(A run of records)
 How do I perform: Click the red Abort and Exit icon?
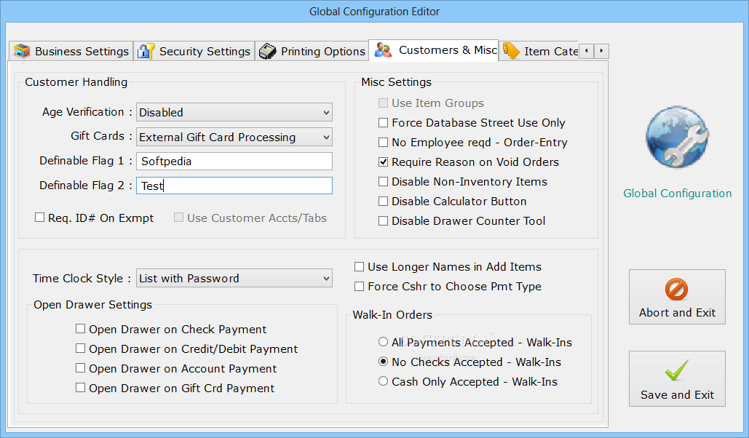[x=677, y=290]
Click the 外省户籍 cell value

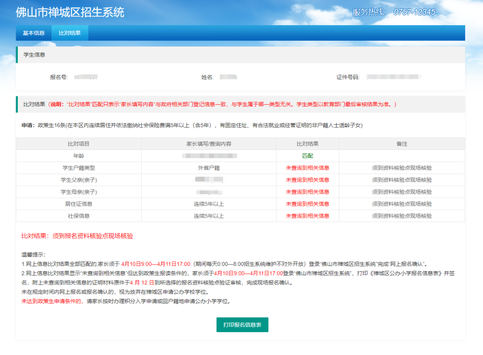(x=209, y=168)
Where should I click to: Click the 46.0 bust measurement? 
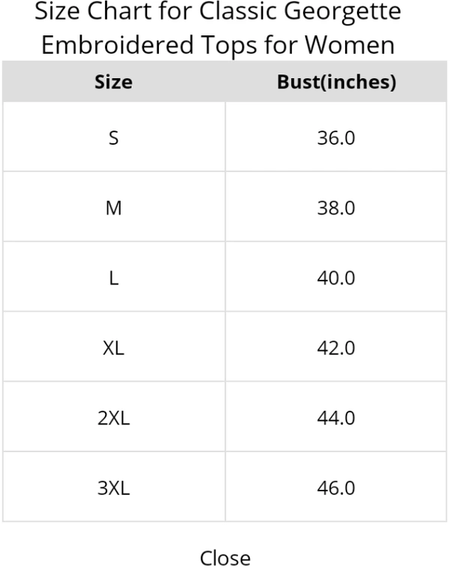336,488
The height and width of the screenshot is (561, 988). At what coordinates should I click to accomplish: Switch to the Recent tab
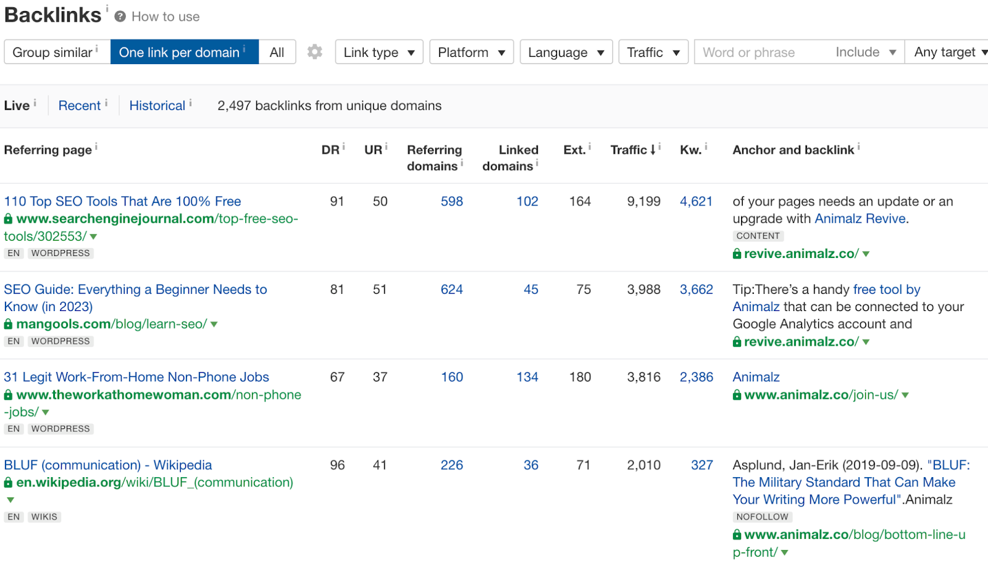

*Brief:* Gather every line of the listing above that contains the word "should".

*Response:*
Where should I click to: Click the 46.0 bust measurement? 
The height and width of the screenshot is (561, 988). At what coordinates should I click to accomplish: Switch to the Recent tab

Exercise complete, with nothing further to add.